Management has invested time, effort, and money to analyse trends and come up with a series of challenges that the company must overcome in order to stay relevant.

After several hours of brainstorming somebody suggests that they should include the whole organisation—an idea everybody vehemently agrees with. A project manager is appointed, and the work is done.

Communication plans are drafted, event planned, show organised—this is bound to become real! There will be a full day ideathon, off-site of course. A call for ideas will be issued and distributed on internal channels; all managers will cover it in their meeting.

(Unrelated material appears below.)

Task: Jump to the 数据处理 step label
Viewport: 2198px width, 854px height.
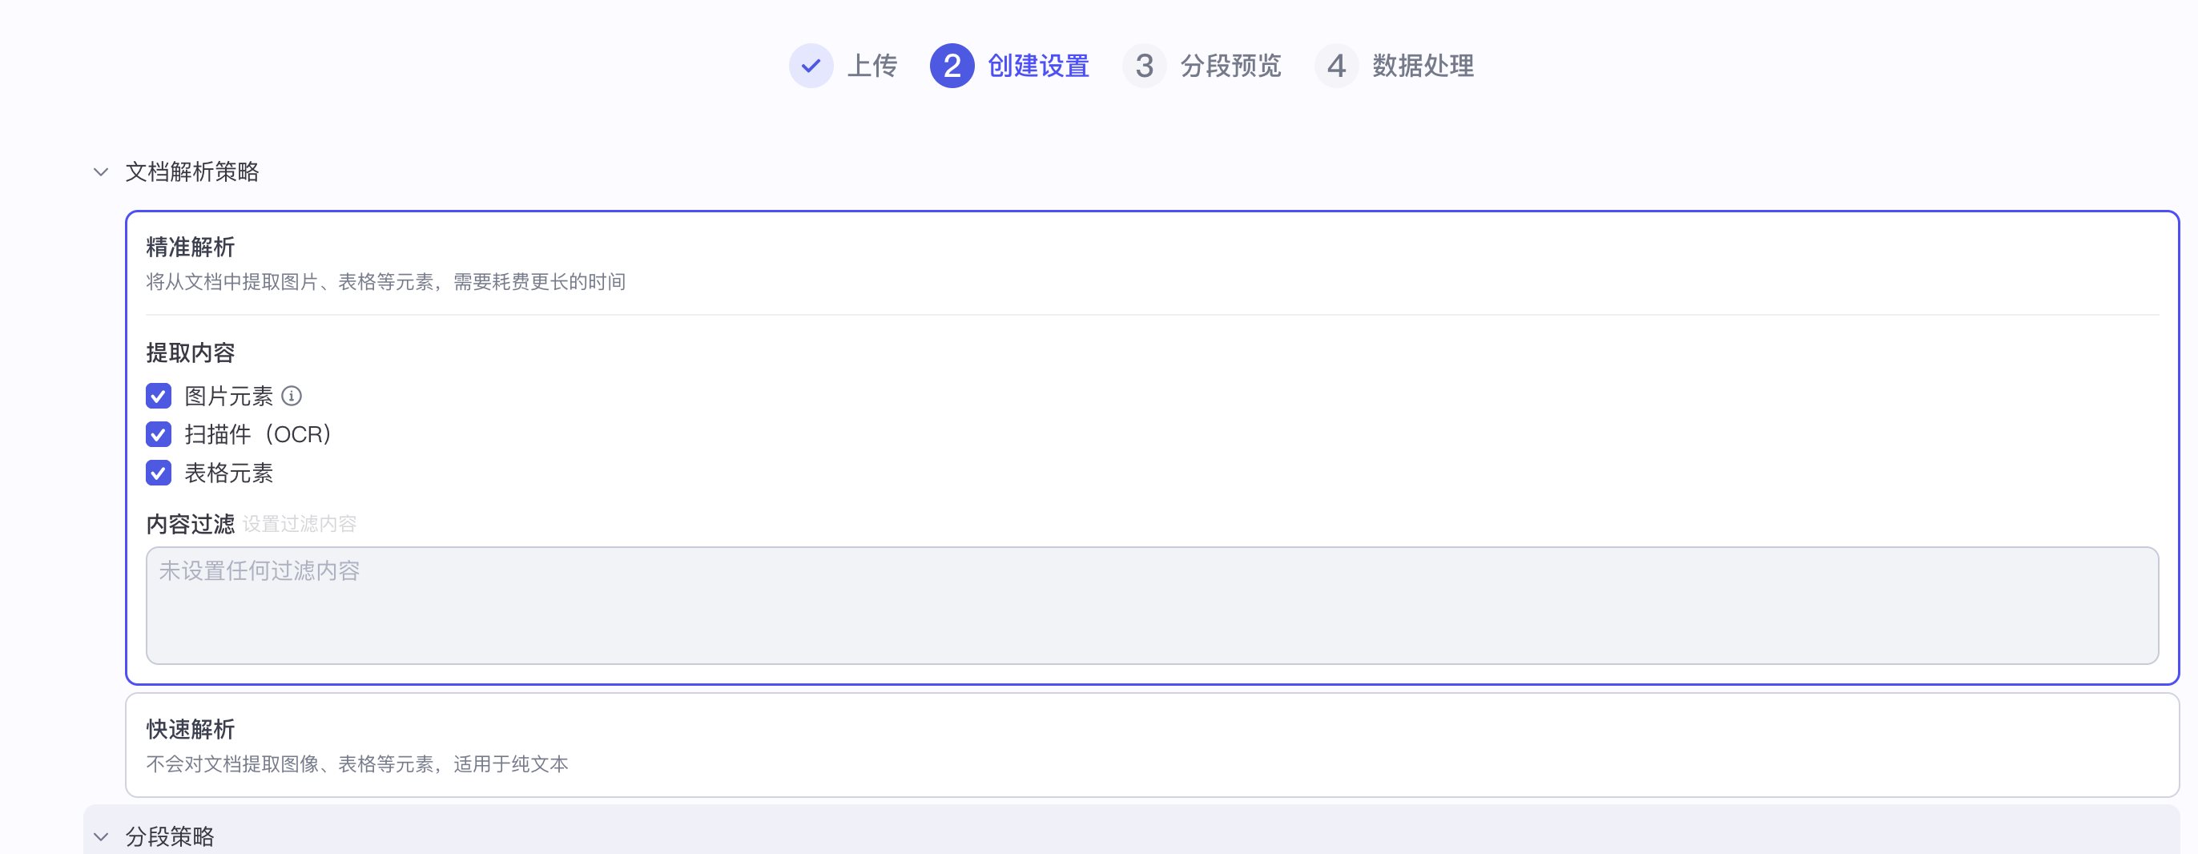Action: point(1422,66)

When the day comes it's a great success. Nearly hundred participants, energy is great, a lot of laughter and good vibes. By the end of the day everybody is exhausted, but proud of their contribution.

Finally, ideas are gathered, sorted, listed, prioritised, summarised, documented, and duly ignored. By the time this ideation process has completed, the management has moved on. And what about those people that have submitted their ideas?

Well, the winner of the "best idea" has been paraded around, featured in internal and external publications, and maybe even received a promotion. And what about all those whose ideas were rejected? Nothing, they haven't heard a thing. Keep going, business as usual. Until ideas are needed again, that is.

I wish above is a work of fiction, but unfortunately it is not.

Generating and collecting ideas is the easiest part of the innovation process. If you opt to organise a corporate ideathon, first make sure that selected ideas will actually be developed, and second let everybody who participated know what happened with their suggestion.

People don't care if their idea was rejected, they care if it was ignored. Simply communicating that it was, and why, is enough. That is respectful of the time, effort, and creativity they've put in to contribute their thoughts, hearts, and brains.